Task prompt ::
Please answer these questions about the forum thread on the 921 L276 release below:
(a) What kind of reboot did SimpleSimon need to settle things down?
(b) How long is the program guide, according to tthomps?
(c) What did Dish Technical support tell Zarom about the very noisy operation?

Extract ::
==============================
# 921 L276 Release Discussion.



## SimpleSimon (Jan 15, 2004)

That's all I know so far, except as usual it was real flaky after the reboot.

Took a hard (pull power) reboot to settle it down.


----------



## tthomps (Jul 17, 2004)

My 921 took the update this morning without a hitch and works just fine. The program guide is only one hour long. After updates it may fill in during the day or after the nightly reboot.


----------



## boylehome (Jul 16, 2004)

Every update affects my EPG. I have the, "NO INFO." for all except the current event. If I hit the PIP I get the 861 screen that reads, "PIP no available due to a guide update. This update takes less than 7 minutes. Please try again later." Well I've tried many times later and it keeps popping up. I did the power cord reset and it didn't help.


----------



## Zarom (Jun 4, 2005)

I've had the no info problem beyond the current one or two programs since the L276 program downloaded. I've tried the usual, power button, power cord, and smart card reboots, and nothing has helped. In the past, when this problem has occurred (except for version L273), the EPG was restored within ten minutes after rebooting. This time, it doesn't help.

Hope it's just my 921, not the new 276 download. I talked with Dish Technical support about the very noisy operation yesterday, but they said if it's not squealing or severely clicking, it's normal. 

Maybe it's just a coincidence that the EPG guide problem came back the day before the 921/942 upgrade program starts.

DVR921: - Jan 12, 2005
Boot 150B
Flash F054
SW L276HEED-N


----------



## SummitAdvantageRetailer (Feb 20, 2005)

I guess it's the usual semi-annual DST work-around.


----------



## David_Levin (Apr 22, 2002)

Wow, this has to be the fastest they've ever whipped out 921 software updates....


----------



## Zarom (Jun 4, 2005)

I get a blank screen in PIP and the weird multicolored rectangle appears top left on the TV. Turning off the TV, or the 921 does nothing. It requires a reboot. Haven't seen that in quite a while. Used to be a common occurence on the 921.



boylehome said:


> Every update affects my EPG. I have the, "NO INFO." for all except the current event. If I hit the PIP I get the 861 screen that reads, "PIP no available due to a guide update. This update takes less than 7 minutes. Please try again later." Well I've tried many times later and it keeps popping up. I did the power cord reset and it didn't help.
==============================
Information given ::
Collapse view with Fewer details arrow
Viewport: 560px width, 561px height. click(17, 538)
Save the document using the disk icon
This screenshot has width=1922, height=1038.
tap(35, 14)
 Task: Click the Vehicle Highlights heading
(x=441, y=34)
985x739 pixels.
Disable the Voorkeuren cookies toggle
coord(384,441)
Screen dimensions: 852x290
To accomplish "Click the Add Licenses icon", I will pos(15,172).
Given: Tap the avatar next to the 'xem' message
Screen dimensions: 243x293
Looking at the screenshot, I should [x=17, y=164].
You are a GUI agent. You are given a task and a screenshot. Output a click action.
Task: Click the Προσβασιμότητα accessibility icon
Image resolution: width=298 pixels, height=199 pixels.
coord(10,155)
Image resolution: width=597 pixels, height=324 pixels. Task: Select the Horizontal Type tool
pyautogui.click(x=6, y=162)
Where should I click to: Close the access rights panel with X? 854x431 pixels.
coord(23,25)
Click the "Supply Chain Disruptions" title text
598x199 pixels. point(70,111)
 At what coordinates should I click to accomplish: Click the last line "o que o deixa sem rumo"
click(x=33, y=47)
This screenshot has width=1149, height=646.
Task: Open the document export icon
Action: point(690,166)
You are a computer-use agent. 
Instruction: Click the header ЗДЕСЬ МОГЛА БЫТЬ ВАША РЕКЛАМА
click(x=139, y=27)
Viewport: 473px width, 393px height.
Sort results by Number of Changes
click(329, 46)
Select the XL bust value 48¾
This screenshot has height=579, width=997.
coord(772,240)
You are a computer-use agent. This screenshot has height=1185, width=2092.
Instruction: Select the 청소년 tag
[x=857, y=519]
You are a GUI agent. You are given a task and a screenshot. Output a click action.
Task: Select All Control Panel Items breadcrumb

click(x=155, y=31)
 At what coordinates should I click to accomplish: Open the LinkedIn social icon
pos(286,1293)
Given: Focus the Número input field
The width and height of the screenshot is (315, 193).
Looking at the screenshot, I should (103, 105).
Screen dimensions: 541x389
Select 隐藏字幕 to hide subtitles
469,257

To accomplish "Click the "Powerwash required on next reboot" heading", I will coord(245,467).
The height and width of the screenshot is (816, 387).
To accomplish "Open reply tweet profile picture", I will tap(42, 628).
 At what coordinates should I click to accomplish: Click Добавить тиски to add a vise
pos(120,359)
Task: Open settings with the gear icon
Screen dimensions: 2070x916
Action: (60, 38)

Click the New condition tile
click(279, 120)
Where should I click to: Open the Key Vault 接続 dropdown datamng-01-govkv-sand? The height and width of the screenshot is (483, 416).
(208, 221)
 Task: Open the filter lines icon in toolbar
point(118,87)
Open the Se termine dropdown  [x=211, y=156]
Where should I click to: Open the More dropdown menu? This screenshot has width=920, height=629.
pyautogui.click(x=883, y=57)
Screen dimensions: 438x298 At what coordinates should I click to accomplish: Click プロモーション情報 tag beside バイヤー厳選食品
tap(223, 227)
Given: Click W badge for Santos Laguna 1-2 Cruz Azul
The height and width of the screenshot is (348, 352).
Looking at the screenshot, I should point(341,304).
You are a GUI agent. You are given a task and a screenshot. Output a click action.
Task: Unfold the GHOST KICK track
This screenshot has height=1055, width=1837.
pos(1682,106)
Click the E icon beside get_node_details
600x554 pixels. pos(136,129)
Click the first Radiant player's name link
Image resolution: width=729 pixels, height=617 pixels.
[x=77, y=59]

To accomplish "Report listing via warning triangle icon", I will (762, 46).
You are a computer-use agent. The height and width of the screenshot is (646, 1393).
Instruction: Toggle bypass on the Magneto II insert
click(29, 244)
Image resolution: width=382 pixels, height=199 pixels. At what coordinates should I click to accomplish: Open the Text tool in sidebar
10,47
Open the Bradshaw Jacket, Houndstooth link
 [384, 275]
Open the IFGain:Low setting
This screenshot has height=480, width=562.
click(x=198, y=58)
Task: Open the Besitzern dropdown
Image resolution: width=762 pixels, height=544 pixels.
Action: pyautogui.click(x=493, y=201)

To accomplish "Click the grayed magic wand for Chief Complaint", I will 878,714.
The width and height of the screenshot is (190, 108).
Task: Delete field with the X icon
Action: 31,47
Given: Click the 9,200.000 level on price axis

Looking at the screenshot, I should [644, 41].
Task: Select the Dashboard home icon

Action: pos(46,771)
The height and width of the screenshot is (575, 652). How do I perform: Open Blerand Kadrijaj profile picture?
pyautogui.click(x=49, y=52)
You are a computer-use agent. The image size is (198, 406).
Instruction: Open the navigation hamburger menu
==============================
Written answer ::
(a) A hard (pull power) reboot.
(b) Only one hour long.
(c) That if it's not squealing or severely clicking, it's normal.